Namun alih-alih langsung melaksanakan perintah tersebut, mereka justru mempertanyakannya berulang kali. Mereka meminta Nabi Musa untuk bertanya kembali kepada Allah tentang detail-detail yang sebenarnya tidak penting, seperti umur sapi, warnanya, dan ciri-ciri khusus lainnya.

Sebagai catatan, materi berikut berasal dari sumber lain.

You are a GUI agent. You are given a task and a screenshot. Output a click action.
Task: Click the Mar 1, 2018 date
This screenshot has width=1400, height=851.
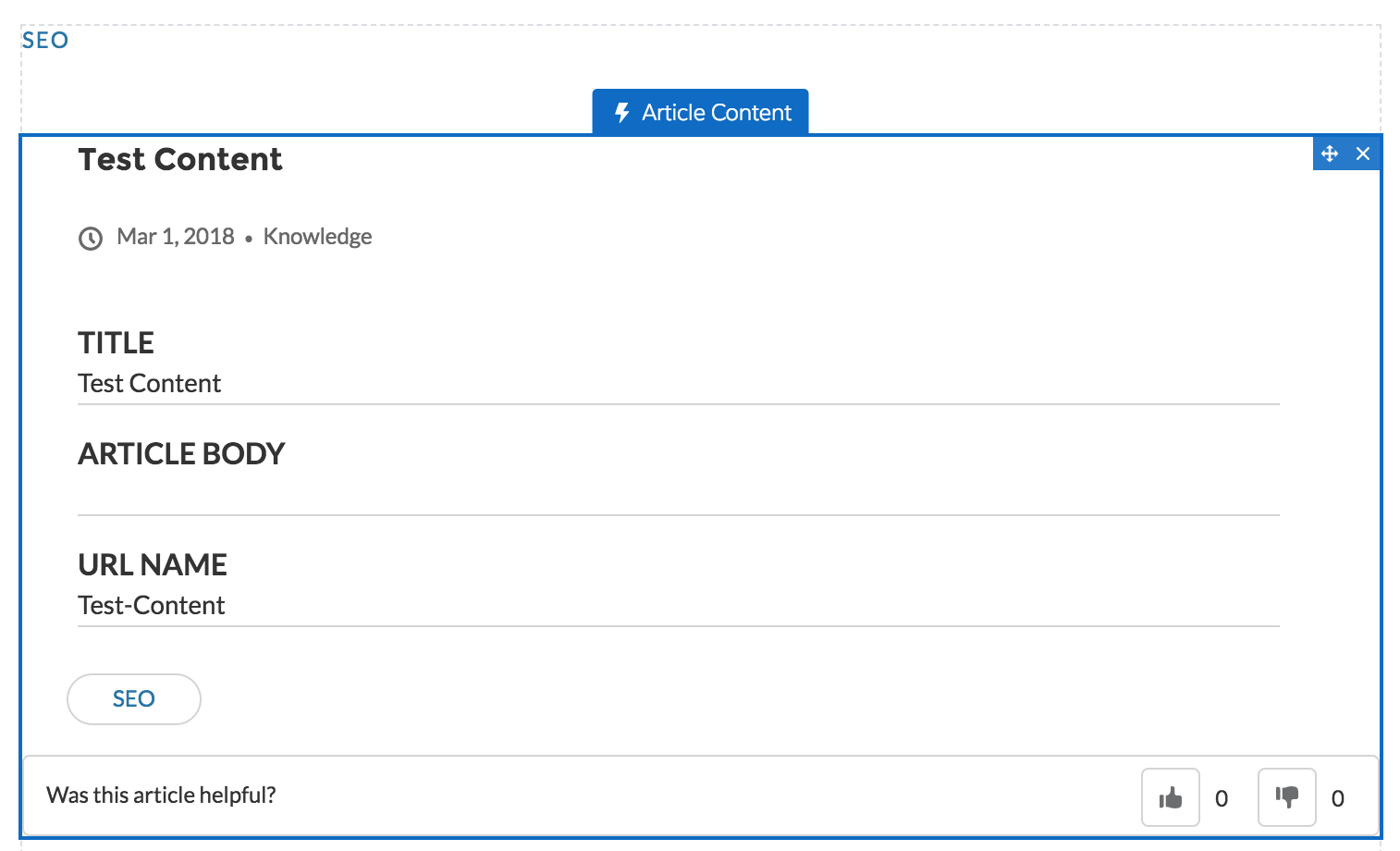click(176, 237)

Setiap kali Bani Israil bertanya, Allah memberikan jawaban yang semakin mempersempit pilihan mereka. Pada awalnya, perintahnya mudah, sembelih sapi. Tapi karena terus bertanya, akhirnya mereka harus mencari sapi dengan kriteria sangat spesifik yang tentu sulit ditemukan.

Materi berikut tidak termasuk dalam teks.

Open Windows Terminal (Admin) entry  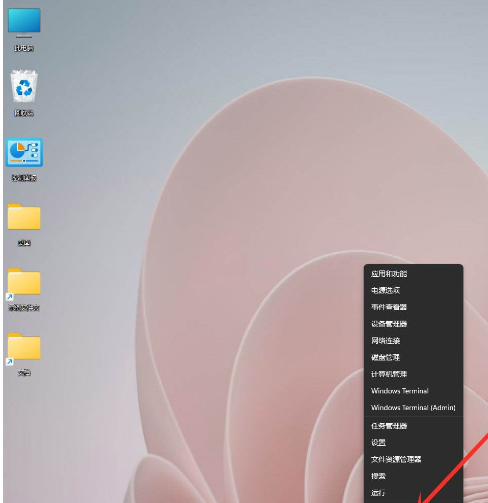pos(413,408)
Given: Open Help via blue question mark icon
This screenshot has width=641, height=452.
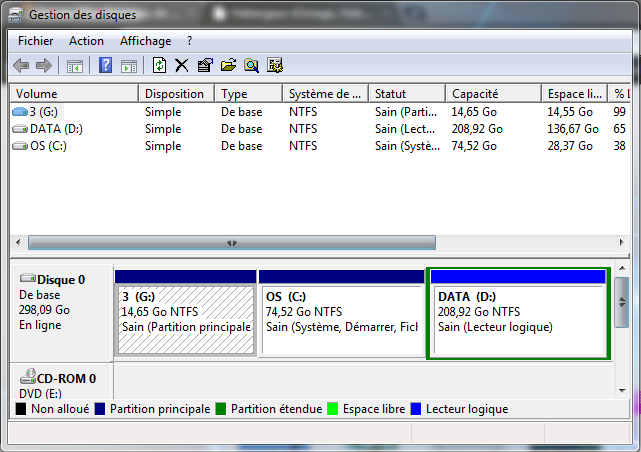Looking at the screenshot, I should (x=105, y=65).
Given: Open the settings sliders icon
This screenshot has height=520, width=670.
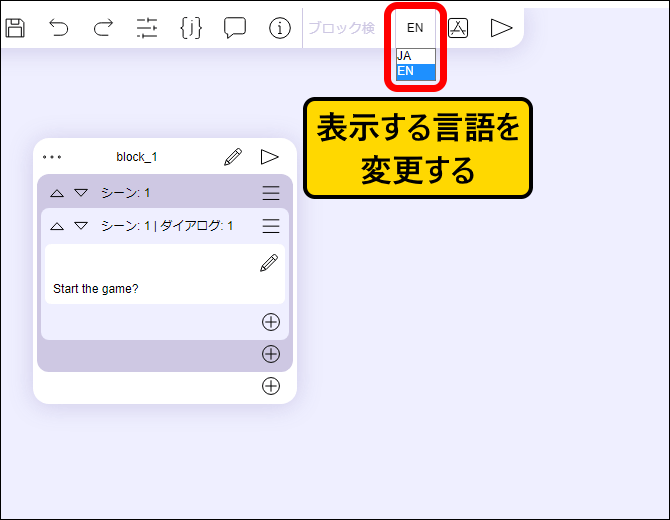Looking at the screenshot, I should [147, 28].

قَالَ اِنَّهٗ يَقُوْلُ اِنَّهَا بَقَرَةٌ لَّا ذَلُوْلٌ تُثِيْرُ الْاَرْضَ وَلَا تَسْقِى الْحَرْثَۚ مُسَلَّمَةٌ لَّاشِيَةَ فِيْهَاۗ قَالُوا الْـٰٔنَ جِئْتَ بِالْحَقِّ فَذَبَحُوْهَا وَمَا كَادُوْا يَفْعَلُوْنَࣖ ۝٧١

Dia (Musa) menjawab, “Dia (Allah) berfirman bahwa (sapi) itu adalah sapi yang belum pernah dipakai untuk membajak tanah dan tidak (pula) untuk mengairi tanaman, sehat, dan tanpa belang.” Mereka berkata, “Sekarang barulah engkau menerangkan (hal) yang sebenarnya.” Lalu, mereka menyembelihnya, dan hampir saja mereka tidak melaksanakan (perintah) itu.

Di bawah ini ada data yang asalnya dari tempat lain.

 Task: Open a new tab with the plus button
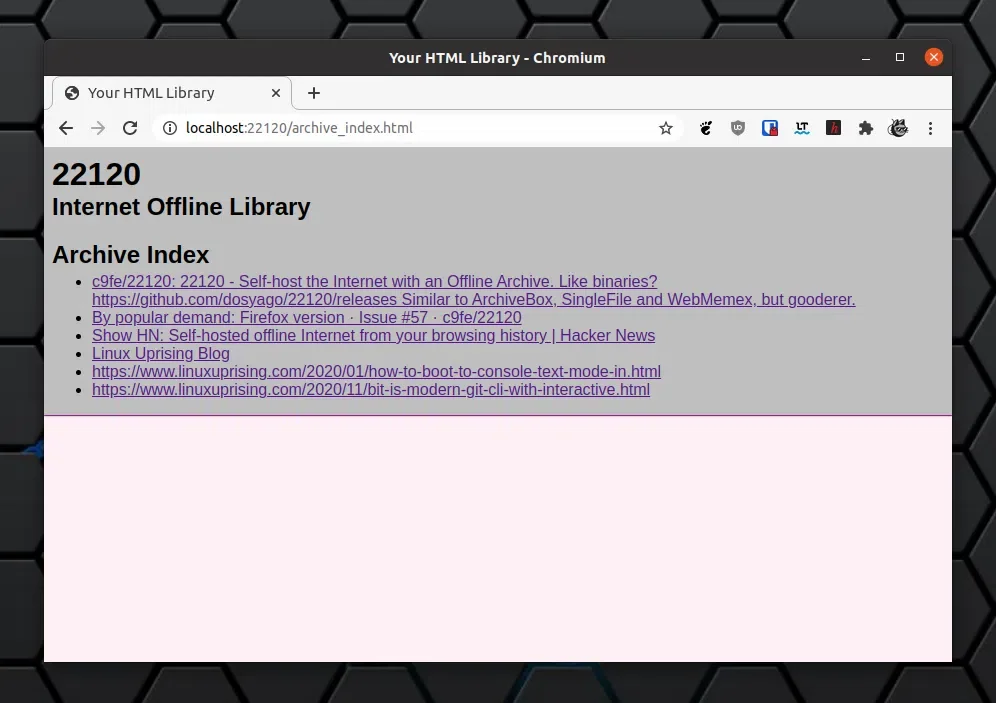(314, 93)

Ayat ini menunjukkan bahwa mereka akhirnya menyembelih sapi tersebut, tetapi dengan enggan dan nyaris sulit dilakukan karena sulitnya mencari sapi yang spesifikasinya seperti yang tercantum dalam Al-Qur’an. Ini adalah bukti bahwa terlalu banyak bertanya bukan untuk mencari pemahaman, tetapi untuk menunda atau meragukan dan justru menjadi beban bagi diri sendiri.

“Diam dan Tunduk Kadang Itulah Hikmah Tertinggi”

Tidak semua hal harus kita pahami secara rinci sebelum melaksanakannya. Dalam agama, banyak hal yang menuntut keimanan dan ketundukan terlebih dahulu sebelum logika dan perasaan bisa mengikutinya. Ketika Allah memerintahkan shalat lima waktu, zakat, atau menutup aurat, kita tidak perlu terus bertanya "kenapa", melainkan langsung berusaha taat semampunya.

Allah lebih tahu apa yang terbaik untuk hamba-Nya. Tugas kita adalah melaksanakan dengan penuh iman dan tawakal.

Kisah Bani Israil dalam Surah Al-Baqarah bukan hanya sejarah, tapi cermin. Ia mengingatkan kita bahwa kepatuhan dan keikhlasan jauh lebih mulia daripada sekadar logika dan perdebatan.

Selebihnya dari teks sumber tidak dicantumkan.